Instructions for the task » Each record that follows is to be reproduced verbatim.

Provided information »
-*-

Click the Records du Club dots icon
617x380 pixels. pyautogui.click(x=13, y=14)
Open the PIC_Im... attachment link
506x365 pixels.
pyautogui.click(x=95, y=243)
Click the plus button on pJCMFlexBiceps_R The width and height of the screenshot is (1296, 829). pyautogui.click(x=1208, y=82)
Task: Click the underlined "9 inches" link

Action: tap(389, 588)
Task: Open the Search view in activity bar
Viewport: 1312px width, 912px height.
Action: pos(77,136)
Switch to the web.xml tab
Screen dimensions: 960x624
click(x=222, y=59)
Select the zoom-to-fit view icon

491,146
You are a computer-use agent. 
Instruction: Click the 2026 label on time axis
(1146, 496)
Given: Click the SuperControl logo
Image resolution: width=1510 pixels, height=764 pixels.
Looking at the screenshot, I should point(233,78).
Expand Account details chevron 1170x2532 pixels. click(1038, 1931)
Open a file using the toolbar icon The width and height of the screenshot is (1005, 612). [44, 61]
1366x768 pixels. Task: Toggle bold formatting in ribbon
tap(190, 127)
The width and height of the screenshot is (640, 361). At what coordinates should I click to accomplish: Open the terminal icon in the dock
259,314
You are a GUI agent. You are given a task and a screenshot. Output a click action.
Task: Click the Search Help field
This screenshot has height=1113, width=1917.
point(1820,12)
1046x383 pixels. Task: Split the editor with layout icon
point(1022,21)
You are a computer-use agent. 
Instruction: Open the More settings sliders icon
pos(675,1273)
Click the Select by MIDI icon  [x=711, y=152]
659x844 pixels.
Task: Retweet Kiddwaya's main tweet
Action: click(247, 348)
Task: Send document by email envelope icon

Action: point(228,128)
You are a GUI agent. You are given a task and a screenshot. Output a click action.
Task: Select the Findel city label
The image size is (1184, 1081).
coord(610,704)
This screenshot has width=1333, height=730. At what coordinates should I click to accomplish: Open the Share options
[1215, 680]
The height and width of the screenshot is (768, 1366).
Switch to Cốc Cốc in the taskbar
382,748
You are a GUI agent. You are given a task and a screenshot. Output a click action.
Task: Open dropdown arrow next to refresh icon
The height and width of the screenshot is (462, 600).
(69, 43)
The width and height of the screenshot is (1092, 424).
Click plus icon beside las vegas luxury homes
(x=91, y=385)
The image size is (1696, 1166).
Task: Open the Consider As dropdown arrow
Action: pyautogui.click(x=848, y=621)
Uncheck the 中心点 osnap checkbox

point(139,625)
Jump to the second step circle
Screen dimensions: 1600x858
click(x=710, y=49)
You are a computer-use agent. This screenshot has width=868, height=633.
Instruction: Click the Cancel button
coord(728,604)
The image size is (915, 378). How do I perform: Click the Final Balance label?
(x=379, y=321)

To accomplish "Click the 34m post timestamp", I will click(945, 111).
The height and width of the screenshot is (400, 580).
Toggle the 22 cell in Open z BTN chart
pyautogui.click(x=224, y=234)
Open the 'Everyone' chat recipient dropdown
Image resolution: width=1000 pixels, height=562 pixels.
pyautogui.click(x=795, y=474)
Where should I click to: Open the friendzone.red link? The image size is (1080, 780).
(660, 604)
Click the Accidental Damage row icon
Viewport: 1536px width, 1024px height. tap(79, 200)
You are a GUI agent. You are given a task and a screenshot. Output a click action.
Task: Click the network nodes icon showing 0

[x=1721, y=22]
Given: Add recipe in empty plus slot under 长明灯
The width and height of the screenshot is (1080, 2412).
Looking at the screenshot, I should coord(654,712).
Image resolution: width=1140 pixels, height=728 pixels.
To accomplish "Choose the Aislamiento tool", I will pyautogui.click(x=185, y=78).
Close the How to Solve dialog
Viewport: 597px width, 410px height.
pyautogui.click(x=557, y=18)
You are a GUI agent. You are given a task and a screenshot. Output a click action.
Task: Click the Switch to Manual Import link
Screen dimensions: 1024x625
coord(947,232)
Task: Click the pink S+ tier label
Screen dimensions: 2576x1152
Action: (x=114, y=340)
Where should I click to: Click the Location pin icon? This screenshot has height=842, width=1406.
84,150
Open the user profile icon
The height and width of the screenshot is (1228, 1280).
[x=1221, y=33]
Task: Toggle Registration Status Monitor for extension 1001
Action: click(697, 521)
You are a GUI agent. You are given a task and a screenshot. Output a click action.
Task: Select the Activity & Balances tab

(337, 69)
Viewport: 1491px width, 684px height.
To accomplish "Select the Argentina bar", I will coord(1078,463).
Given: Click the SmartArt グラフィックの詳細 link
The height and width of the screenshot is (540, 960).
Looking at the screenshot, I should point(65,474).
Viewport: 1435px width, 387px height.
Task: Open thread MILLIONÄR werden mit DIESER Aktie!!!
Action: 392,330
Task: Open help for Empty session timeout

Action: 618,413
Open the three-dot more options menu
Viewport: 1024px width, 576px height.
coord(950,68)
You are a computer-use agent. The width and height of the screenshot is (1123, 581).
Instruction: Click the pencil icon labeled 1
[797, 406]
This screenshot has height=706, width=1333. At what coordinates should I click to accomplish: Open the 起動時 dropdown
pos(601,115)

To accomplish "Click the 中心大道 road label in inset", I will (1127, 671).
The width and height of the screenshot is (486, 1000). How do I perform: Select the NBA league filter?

-*-

Solution for this exercise »
Click the Records du Club dots icon
617x380 pixels. pyautogui.click(x=13, y=14)
Open the PIC_Im... attachment link
506x365 pixels.
pyautogui.click(x=95, y=243)
Click the plus button on pJCMFlexBiceps_R The width and height of the screenshot is (1296, 829). pyautogui.click(x=1208, y=82)
Task: Click the underlined "9 inches" link

Action: tap(389, 588)
Task: Open the Search view in activity bar
Viewport: 1312px width, 912px height.
Action: pos(77,136)
Switch to the web.xml tab
Screen dimensions: 960x624
click(x=222, y=59)
Select the zoom-to-fit view icon

491,146
You are a computer-use agent. 
Instruction: Click the 2026 label on time axis
(1146, 496)
Given: Click the SuperControl logo
Image resolution: width=1510 pixels, height=764 pixels.
Looking at the screenshot, I should point(233,78).
Expand Account details chevron 1170x2532 pixels. click(1038, 1931)
Open a file using the toolbar icon The width and height of the screenshot is (1005, 612). [44, 61]
1366x768 pixels. Task: Toggle bold formatting in ribbon
tap(190, 127)
The width and height of the screenshot is (640, 361). At what coordinates should I click to accomplish: Open the terminal icon in the dock
259,314
You are a GUI agent. You are given a task and a screenshot. Output a click action.
Task: Click the Search Help field
This screenshot has height=1113, width=1917.
point(1820,12)
1046x383 pixels. Task: Split the editor with layout icon
point(1022,21)
You are a computer-use agent. 
Instruction: Open the More settings sliders icon
pos(675,1273)
Click the Select by MIDI icon  [x=711, y=152]
659x844 pixels.
Task: Retweet Kiddwaya's main tweet
Action: click(247, 348)
Task: Send document by email envelope icon

Action: point(228,128)
You are a GUI agent. You are given a task and a screenshot. Output a click action.
Task: Select the Findel city label
The image size is (1184, 1081).
coord(610,704)
This screenshot has width=1333, height=730. At what coordinates should I click to accomplish: Open the Share options
[1215, 680]
The height and width of the screenshot is (768, 1366).
Switch to Cốc Cốc in the taskbar
382,748
You are a GUI agent. You are given a task and a screenshot. Output a click action.
Task: Open dropdown arrow next to refresh icon
The height and width of the screenshot is (462, 600).
(69, 43)
The width and height of the screenshot is (1092, 424).
Click plus icon beside las vegas luxury homes
(x=91, y=385)
The image size is (1696, 1166).
Task: Open the Consider As dropdown arrow
Action: pyautogui.click(x=848, y=621)
Uncheck the 中心点 osnap checkbox

point(139,625)
Jump to the second step circle
Screen dimensions: 1600x858
click(x=710, y=49)
You are a computer-use agent. This screenshot has width=868, height=633.
Instruction: Click the Cancel button
coord(728,604)
The image size is (915, 378). How do I perform: Click the Final Balance label?
(x=379, y=321)

To accomplish "Click the 34m post timestamp", I will click(945, 111).
The height and width of the screenshot is (400, 580).
Toggle the 22 cell in Open z BTN chart
pyautogui.click(x=224, y=234)
Open the 'Everyone' chat recipient dropdown
Image resolution: width=1000 pixels, height=562 pixels.
pyautogui.click(x=795, y=474)
Where should I click to: Open the friendzone.red link? The image size is (1080, 780).
(660, 604)
Click the Accidental Damage row icon
Viewport: 1536px width, 1024px height. tap(79, 200)
You are a GUI agent. You are given a task and a screenshot. Output a click action.
Task: Click the network nodes icon showing 0

[x=1721, y=22]
Given: Add recipe in empty plus slot under 长明灯
The width and height of the screenshot is (1080, 2412).
Looking at the screenshot, I should coord(654,712).
Image resolution: width=1140 pixels, height=728 pixels.
To accomplish "Choose the Aislamiento tool", I will pyautogui.click(x=185, y=78).
Close the How to Solve dialog
Viewport: 597px width, 410px height.
pyautogui.click(x=557, y=18)
You are a GUI agent. You are given a task and a screenshot. Output a click action.
Task: Click the Switch to Manual Import link
Screen dimensions: 1024x625
coord(947,232)
Task: Click the pink S+ tier label
Screen dimensions: 2576x1152
Action: (x=114, y=340)
Where should I click to: Click the Location pin icon? This screenshot has height=842, width=1406.
84,150
Open the user profile icon
The height and width of the screenshot is (1228, 1280).
[x=1221, y=33]
Task: Toggle Registration Status Monitor for extension 1001
Action: click(697, 521)
You are a GUI agent. You are given a task and a screenshot. Output a click action.
Task: Select the Activity & Balances tab

(337, 69)
Viewport: 1491px width, 684px height.
To accomplish "Select the Argentina bar", I will coord(1078,463).
Given: Click the SmartArt グラフィックの詳細 link
The height and width of the screenshot is (540, 960).
Looking at the screenshot, I should point(65,474).
Viewport: 1435px width, 387px height.
Task: Open thread MILLIONÄR werden mit DIESER Aktie!!!
Action: 392,330
Task: Open help for Empty session timeout

Action: 618,413
Open the three-dot more options menu
Viewport: 1024px width, 576px height.
coord(950,68)
You are a computer-use agent. The width and height of the screenshot is (1123, 581).
Instruction: Click the pencil icon labeled 1
[797, 406]
This screenshot has height=706, width=1333. At what coordinates should I click to accomplish: Open the 起動時 dropdown
pos(601,115)

To accomplish "Click the 中心大道 road label in inset", I will (1127, 671).
The width and height of the screenshot is (486, 1000). How do I perform: Select the NBA league filter?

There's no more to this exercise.